White Lies Help Stressed Computer Users
An anonymous reader writes "Simple tricks allow one to appear to be hard at work in the office while actually forwarding calls, e-mails and instant messages to your mobile phone. One can backdate e-mails through rolling back a computer's built-in clock or use background phone noises to concoct convincing excuses not to go to work."
People are lazy?!
Stuff like this could become the first direction all fingers point when a company goes down.
So much for it being because a company's product got beaten out by a competitor, or because its leadership embezzled it into the ground, or creative accounting.
Everyone now will be looking for the back office Richard Pryor type (I forgot the name of the movie) as a scapegoat.
American workers are already being called the laziest in the world (by conservatives, mind you) while statistics show them to be among the most productive (overall, if not per hour). If we're such collective goof offs then why are we so productive?
--- Grow a pair, liberals... stop letting the Republicans bully you!
A (semi)-respected publisher puts out a book on how to shirk actual work?
Like any of you losers works anyways.
Back in my day, we had to walk 10 miles uphill in the snow wearing a sun dress, just to submit our punchcards to the mainframe guy! And you complain about a little typing.
-- Lost the password to my two-digit uid.
"One can backdate e-mails through rolling back a computer's built-in clock"
Unfortunately "Received:" headers add their own date e.g.
Received: from mta02-winn.ispmail.ntl.com (mta02-winn.ispmail.ntl.com [81.103.221.42]) by mx2.messagingengine.com (Postfix) with ESMTP id xxxxxxxxxxxx for ; Sun, 17 Jul 2005 03:56:09 -0400 (EDT)
People have always been finding ways to cheat work. Whether its longer breaks, sleeping in the bathroom, yeah i know people who have done it, or god knows what else. My favorite though is the george costanza's method, building a bed under your desk to take naps in.
God i've thought about it myself a few times......
If you're resorting to lies and trickery to avoid the work you ought to be doing, then you should quit. If your job is so bad, don't carry on with it. Find one you actually like, that you enjoy, that isn't something you want to avoid. You'll be a lot less stressed and you'll find life a whole lot easier.
http://twitter.com/onion2k
While setting back you clock may fool some people, it wont fool anyone who knows about the "header" of an e-mail. A quick peek there and you find all the timestamps of each email server that passed the email along. If there is a "huge" gap inbetween when it was send form "localhost" and the first mailserver...something is up.
Also this doesn't work if one uses webmail where one would have to reset the server's time.
NOT that I don't resolve to such trickery once in a while. Most of our boses won't read the header of a message, and only the true geek has his e-mail viewer set to e-mail source instead of the nice outlook (evolution for me) display. If your cubicle is in a public place, virtual desktops comes in handy. gaim open on desktop 1, quickly move to desktop2 with source code open when you hear footsteps... or for the windows fans, alt tab to a full screen program where you have "actual work" open...
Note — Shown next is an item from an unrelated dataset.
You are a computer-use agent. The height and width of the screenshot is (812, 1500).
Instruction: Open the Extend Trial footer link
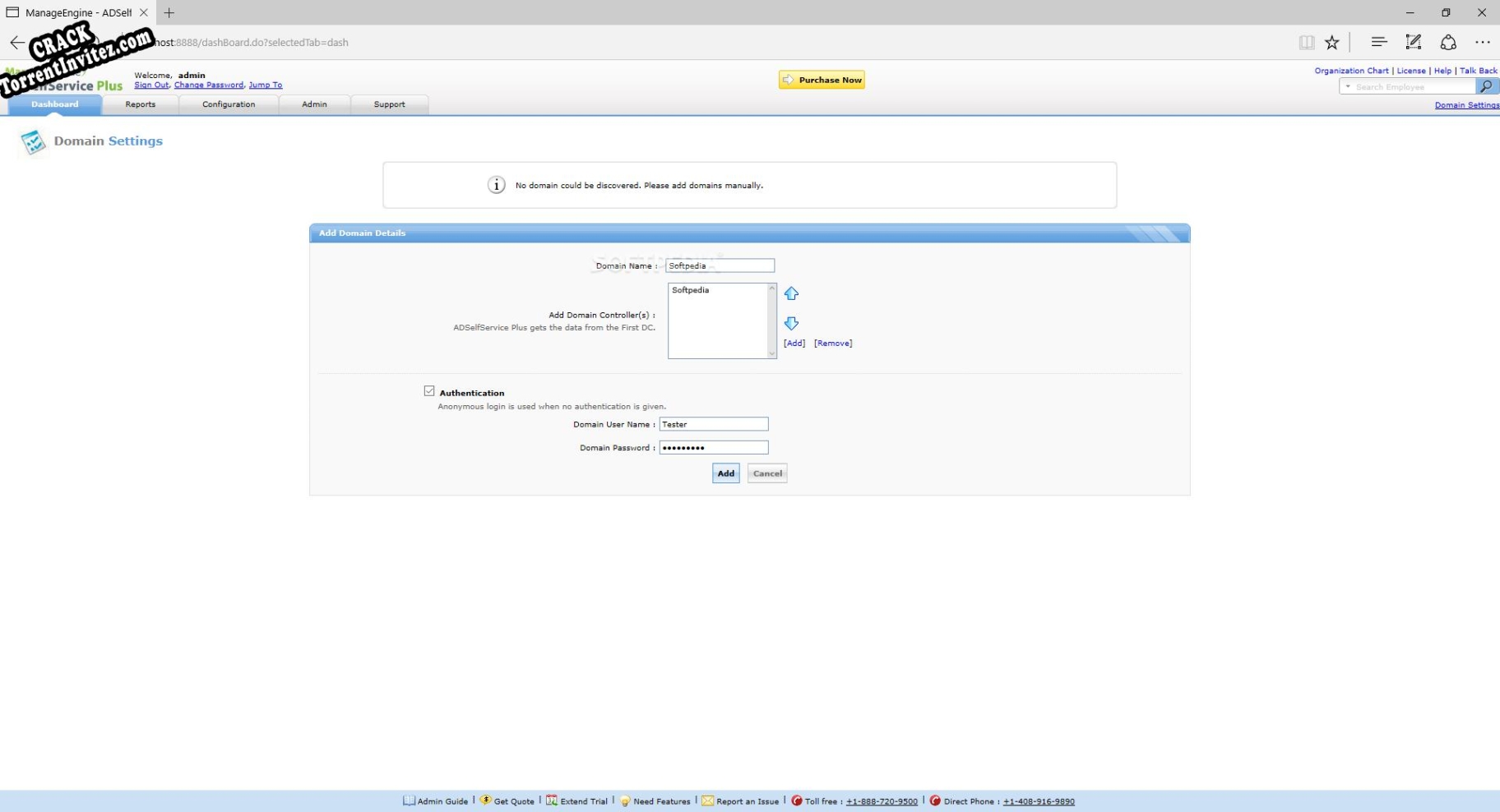[583, 801]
I would be interested in what other slashdotters do, I'm sure we have some pretty original ideas.
This seems likr a lot of effort to go through to not do nay work.
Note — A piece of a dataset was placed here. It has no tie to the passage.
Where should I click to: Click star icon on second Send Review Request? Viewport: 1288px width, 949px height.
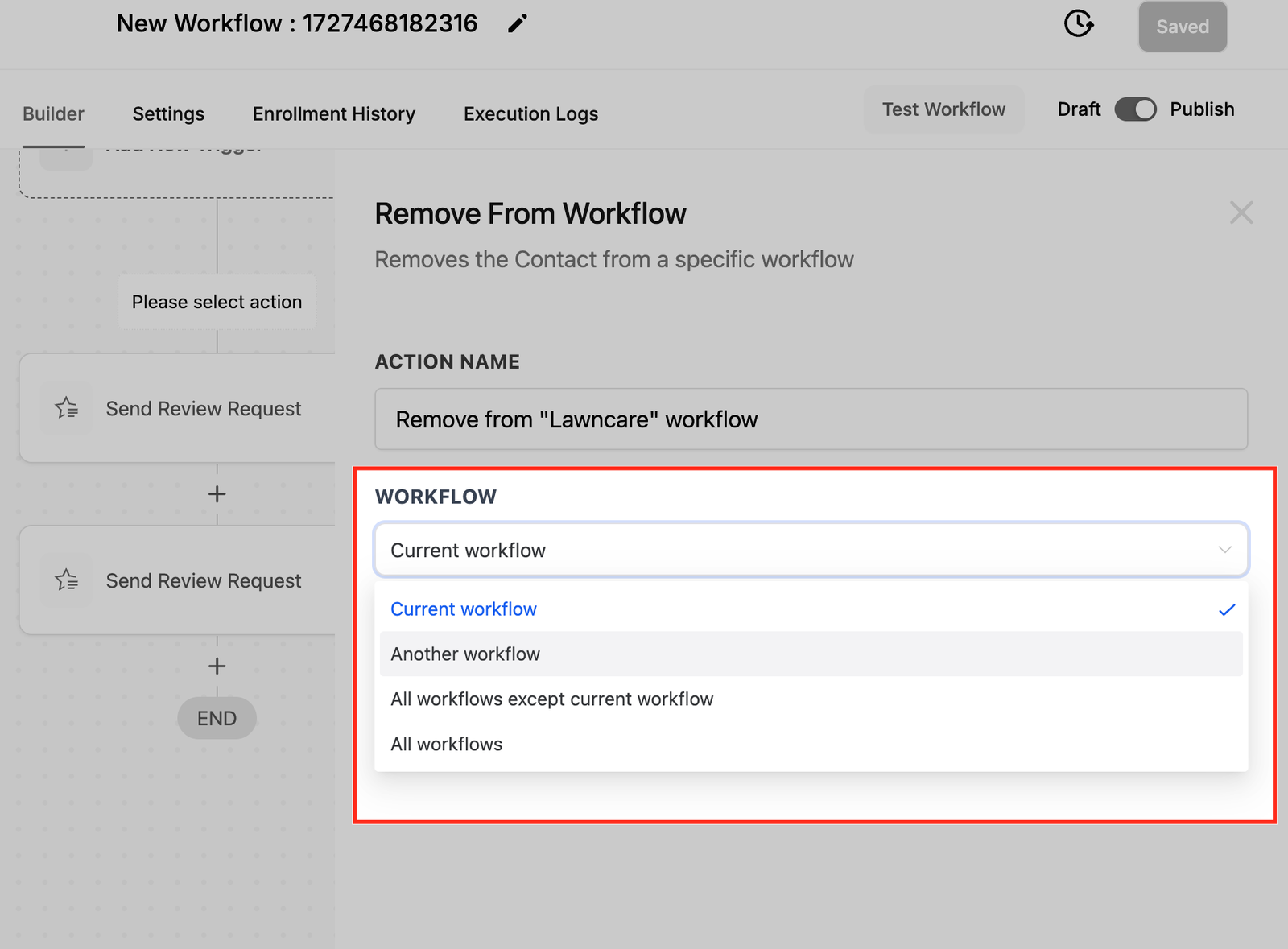click(67, 580)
The SMTP server accepts email from any time -- you can be from a totally different timezone remember.
Also, did anyone else notice this at the end of the article?:
It took so many people to write that?
High-technology tricks once seen as the purview of hackers
Such as actually using the features included in your e-mail client and changing your time settings? Amazing high technology hacker tricks. *rolls eyes*
> Even then, why does the SMTP server accept e-mails from the past?
Yes, that's ridiculous! Imagine it would also accept a fake sender address...
I don't suffer from insanity, I enjoy every minute of it.
Why aren't the message times marked by the SMTP server itself?
They are, just look for the Received: header. Some software (Outlook) makes it hard to look at these headers, but they are there.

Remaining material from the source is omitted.